Keeping every word and mark, copy all of the data.

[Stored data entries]
:::::

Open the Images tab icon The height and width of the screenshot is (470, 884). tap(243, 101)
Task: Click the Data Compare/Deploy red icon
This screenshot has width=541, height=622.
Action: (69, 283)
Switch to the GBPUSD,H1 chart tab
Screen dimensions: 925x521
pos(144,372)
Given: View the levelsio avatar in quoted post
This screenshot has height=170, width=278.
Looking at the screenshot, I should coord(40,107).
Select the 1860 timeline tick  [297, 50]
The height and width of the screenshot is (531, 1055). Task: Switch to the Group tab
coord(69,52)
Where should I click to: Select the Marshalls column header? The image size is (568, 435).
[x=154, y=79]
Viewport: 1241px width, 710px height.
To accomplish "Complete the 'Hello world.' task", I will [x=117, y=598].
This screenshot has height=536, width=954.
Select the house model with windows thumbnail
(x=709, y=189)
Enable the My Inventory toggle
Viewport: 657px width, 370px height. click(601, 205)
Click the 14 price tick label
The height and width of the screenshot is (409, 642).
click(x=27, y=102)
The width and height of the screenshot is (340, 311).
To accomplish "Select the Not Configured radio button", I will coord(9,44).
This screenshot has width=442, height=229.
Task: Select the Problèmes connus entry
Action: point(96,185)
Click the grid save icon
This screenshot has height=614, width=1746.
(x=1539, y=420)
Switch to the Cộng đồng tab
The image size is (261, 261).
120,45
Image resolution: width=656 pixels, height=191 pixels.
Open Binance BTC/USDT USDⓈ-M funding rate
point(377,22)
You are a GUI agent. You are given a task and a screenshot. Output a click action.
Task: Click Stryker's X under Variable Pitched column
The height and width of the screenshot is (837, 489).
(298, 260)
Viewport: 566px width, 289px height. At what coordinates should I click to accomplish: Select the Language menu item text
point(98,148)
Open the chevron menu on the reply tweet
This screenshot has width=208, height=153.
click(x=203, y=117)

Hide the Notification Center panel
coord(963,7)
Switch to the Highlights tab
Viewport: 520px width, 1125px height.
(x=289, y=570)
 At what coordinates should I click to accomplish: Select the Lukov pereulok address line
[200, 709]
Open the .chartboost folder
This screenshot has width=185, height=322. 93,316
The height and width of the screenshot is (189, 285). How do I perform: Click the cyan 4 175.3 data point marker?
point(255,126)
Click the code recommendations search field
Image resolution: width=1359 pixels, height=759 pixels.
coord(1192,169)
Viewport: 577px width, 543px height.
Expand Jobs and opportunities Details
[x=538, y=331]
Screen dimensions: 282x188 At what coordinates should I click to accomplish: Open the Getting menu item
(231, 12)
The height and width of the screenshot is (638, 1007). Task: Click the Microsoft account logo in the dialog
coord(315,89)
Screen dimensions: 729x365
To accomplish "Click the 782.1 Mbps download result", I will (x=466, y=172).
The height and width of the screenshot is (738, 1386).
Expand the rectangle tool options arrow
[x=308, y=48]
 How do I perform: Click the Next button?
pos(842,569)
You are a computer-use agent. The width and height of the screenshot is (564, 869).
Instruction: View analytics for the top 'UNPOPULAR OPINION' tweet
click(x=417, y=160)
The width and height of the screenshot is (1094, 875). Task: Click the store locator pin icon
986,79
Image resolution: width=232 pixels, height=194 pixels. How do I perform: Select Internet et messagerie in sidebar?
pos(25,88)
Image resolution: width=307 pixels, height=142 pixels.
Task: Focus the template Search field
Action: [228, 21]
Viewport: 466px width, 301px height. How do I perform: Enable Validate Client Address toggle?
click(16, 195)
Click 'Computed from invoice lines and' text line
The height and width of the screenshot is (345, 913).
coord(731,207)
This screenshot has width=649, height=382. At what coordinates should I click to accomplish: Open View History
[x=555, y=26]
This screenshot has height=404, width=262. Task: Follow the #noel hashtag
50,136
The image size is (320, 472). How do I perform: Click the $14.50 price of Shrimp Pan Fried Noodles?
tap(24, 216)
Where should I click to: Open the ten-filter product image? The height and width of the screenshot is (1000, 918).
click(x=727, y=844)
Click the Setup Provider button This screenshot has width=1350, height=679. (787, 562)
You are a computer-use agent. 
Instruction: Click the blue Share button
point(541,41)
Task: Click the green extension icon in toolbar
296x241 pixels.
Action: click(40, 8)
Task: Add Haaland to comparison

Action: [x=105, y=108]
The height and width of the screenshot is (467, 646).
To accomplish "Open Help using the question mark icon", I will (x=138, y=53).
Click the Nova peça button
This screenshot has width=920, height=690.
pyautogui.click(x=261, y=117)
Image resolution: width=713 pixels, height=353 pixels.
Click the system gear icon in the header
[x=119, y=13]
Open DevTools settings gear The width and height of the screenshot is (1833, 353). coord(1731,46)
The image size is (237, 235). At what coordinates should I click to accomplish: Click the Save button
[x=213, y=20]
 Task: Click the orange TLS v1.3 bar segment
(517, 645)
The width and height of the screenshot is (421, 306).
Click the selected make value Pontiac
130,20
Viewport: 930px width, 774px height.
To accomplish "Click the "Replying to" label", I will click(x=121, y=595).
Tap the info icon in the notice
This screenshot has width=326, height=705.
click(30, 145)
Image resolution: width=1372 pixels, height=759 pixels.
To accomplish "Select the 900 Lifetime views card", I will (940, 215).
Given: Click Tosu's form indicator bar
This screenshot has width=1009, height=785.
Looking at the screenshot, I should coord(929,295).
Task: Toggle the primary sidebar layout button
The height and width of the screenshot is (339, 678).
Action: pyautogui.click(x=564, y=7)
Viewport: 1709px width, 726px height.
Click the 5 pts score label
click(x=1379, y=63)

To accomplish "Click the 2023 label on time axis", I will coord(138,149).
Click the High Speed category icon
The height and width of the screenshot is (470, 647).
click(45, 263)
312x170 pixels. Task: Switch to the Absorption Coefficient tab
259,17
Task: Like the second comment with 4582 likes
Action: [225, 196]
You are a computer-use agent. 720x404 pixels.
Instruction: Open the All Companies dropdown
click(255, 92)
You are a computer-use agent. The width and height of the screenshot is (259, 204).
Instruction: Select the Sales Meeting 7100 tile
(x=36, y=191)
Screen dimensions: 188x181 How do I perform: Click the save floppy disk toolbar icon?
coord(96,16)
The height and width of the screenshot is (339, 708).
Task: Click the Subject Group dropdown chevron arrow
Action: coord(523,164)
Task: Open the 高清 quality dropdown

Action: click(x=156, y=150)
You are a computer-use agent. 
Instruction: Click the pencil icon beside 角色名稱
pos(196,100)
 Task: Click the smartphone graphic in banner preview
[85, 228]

:::::

Answer to this task
Open the Images tab icon The height and width of the screenshot is (470, 884). tap(243, 101)
Task: Click the Data Compare/Deploy red icon
This screenshot has width=541, height=622.
Action: (69, 283)
Switch to the GBPUSD,H1 chart tab
Screen dimensions: 925x521
pos(144,372)
Given: View the levelsio avatar in quoted post
This screenshot has height=170, width=278.
Looking at the screenshot, I should coord(40,107).
Select the 1860 timeline tick  [297, 50]
The height and width of the screenshot is (531, 1055). Task: Switch to the Group tab
coord(69,52)
Where should I click to: Select the Marshalls column header? The image size is (568, 435).
[x=154, y=79]
Viewport: 1241px width, 710px height.
To accomplish "Complete the 'Hello world.' task", I will [x=117, y=598].
This screenshot has height=536, width=954.
Select the house model with windows thumbnail
(x=709, y=189)
Enable the My Inventory toggle
Viewport: 657px width, 370px height. click(601, 205)
Click the 14 price tick label
The height and width of the screenshot is (409, 642).
click(x=27, y=102)
The width and height of the screenshot is (340, 311).
To accomplish "Select the Not Configured radio button", I will coord(9,44).
This screenshot has width=442, height=229.
Task: Select the Problèmes connus entry
Action: point(96,185)
Click the grid save icon
This screenshot has height=614, width=1746.
(x=1539, y=420)
Switch to the Cộng đồng tab
The image size is (261, 261).
120,45
Image resolution: width=656 pixels, height=191 pixels.
Open Binance BTC/USDT USDⓈ-M funding rate
point(377,22)
You are a GUI agent. You are given a task and a screenshot. Output a click action.
Task: Click Stryker's X under Variable Pitched column
The height and width of the screenshot is (837, 489).
(298, 260)
Viewport: 566px width, 289px height. At what coordinates should I click to accomplish: Select the Language menu item text
point(98,148)
Open the chevron menu on the reply tweet
This screenshot has width=208, height=153.
click(x=203, y=117)

Hide the Notification Center panel
coord(963,7)
Switch to the Highlights tab
Viewport: 520px width, 1125px height.
(x=289, y=570)
 At what coordinates should I click to accomplish: Select the Lukov pereulok address line
[200, 709]
Open the .chartboost folder
This screenshot has width=185, height=322. 93,316
The height and width of the screenshot is (189, 285). How do I perform: Click the cyan 4 175.3 data point marker?
point(255,126)
Click the code recommendations search field
Image resolution: width=1359 pixels, height=759 pixels.
coord(1192,169)
Viewport: 577px width, 543px height.
Expand Jobs and opportunities Details
[x=538, y=331]
Screen dimensions: 282x188 At what coordinates should I click to accomplish: Open the Getting menu item
(231, 12)
The height and width of the screenshot is (638, 1007). Task: Click the Microsoft account logo in the dialog
coord(315,89)
Screen dimensions: 729x365
To accomplish "Click the 782.1 Mbps download result", I will (x=466, y=172).
The height and width of the screenshot is (738, 1386).
Expand the rectangle tool options arrow
[x=308, y=48]
 How do I perform: Click the Next button?
pos(842,569)
You are a computer-use agent. The width and height of the screenshot is (564, 869).
Instruction: View analytics for the top 'UNPOPULAR OPINION' tweet
click(x=417, y=160)
The width and height of the screenshot is (1094, 875). Task: Click the store locator pin icon
986,79
Image resolution: width=232 pixels, height=194 pixels. How do I perform: Select Internet et messagerie in sidebar?
pos(25,88)
Image resolution: width=307 pixels, height=142 pixels.
Task: Focus the template Search field
Action: [228, 21]
Viewport: 466px width, 301px height. How do I perform: Enable Validate Client Address toggle?
click(16, 195)
Click 'Computed from invoice lines and' text line
The height and width of the screenshot is (345, 913).
coord(731,207)
This screenshot has width=649, height=382. At what coordinates should I click to accomplish: Open View History
[x=555, y=26]
This screenshot has height=404, width=262. Task: Follow the #noel hashtag
50,136
The image size is (320, 472). How do I perform: Click the $14.50 price of Shrimp Pan Fried Noodles?
tap(24, 216)
Where should I click to: Open the ten-filter product image? The height and width of the screenshot is (1000, 918).
click(x=727, y=844)
Click the Setup Provider button This screenshot has width=1350, height=679. (787, 562)
You are a computer-use agent. 
Instruction: Click the blue Share button
point(541,41)
Task: Click the green extension icon in toolbar
296x241 pixels.
Action: click(40, 8)
Task: Add Haaland to comparison

Action: [x=105, y=108]
The height and width of the screenshot is (467, 646).
To accomplish "Open Help using the question mark icon", I will (x=138, y=53).
Click the Nova peça button
This screenshot has width=920, height=690.
pyautogui.click(x=261, y=117)
Image resolution: width=713 pixels, height=353 pixels.
Click the system gear icon in the header
[x=119, y=13]
Open DevTools settings gear The width and height of the screenshot is (1833, 353). coord(1731,46)
The image size is (237, 235). At what coordinates should I click to accomplish: Click the Save button
[x=213, y=20]
 Task: Click the orange TLS v1.3 bar segment
(517, 645)
The width and height of the screenshot is (421, 306).
Click the selected make value Pontiac
130,20
Viewport: 930px width, 774px height.
To accomplish "Click the "Replying to" label", I will click(x=121, y=595).
Tap the info icon in the notice
This screenshot has width=326, height=705.
click(30, 145)
Image resolution: width=1372 pixels, height=759 pixels.
To accomplish "Select the 900 Lifetime views card", I will (940, 215).
Given: Click Tosu's form indicator bar
This screenshot has width=1009, height=785.
Looking at the screenshot, I should coord(929,295).
Task: Toggle the primary sidebar layout button
The height and width of the screenshot is (339, 678).
Action: pyautogui.click(x=564, y=7)
Viewport: 1709px width, 726px height.
Click the 5 pts score label
click(x=1379, y=63)

To accomplish "Click the 2023 label on time axis", I will coord(138,149).
Click the High Speed category icon
The height and width of the screenshot is (470, 647).
click(45, 263)
312x170 pixels. Task: Switch to the Absorption Coefficient tab
259,17
Task: Like the second comment with 4582 likes
Action: [225, 196]
You are a computer-use agent. 720x404 pixels.
Instruction: Open the All Companies dropdown
click(255, 92)
You are a computer-use agent. The width and height of the screenshot is (259, 204).
Instruction: Select the Sales Meeting 7100 tile
(x=36, y=191)
Screen dimensions: 188x181 How do I perform: Click the save floppy disk toolbar icon?
coord(96,16)
The height and width of the screenshot is (339, 708).
Task: Click the Subject Group dropdown chevron arrow
Action: coord(523,164)
Task: Open the 高清 quality dropdown

Action: click(x=156, y=150)
You are a computer-use agent. 
Instruction: Click the pencil icon beside 角色名稱
pos(196,100)
 Task: Click the smartphone graphic in banner preview
[85, 228]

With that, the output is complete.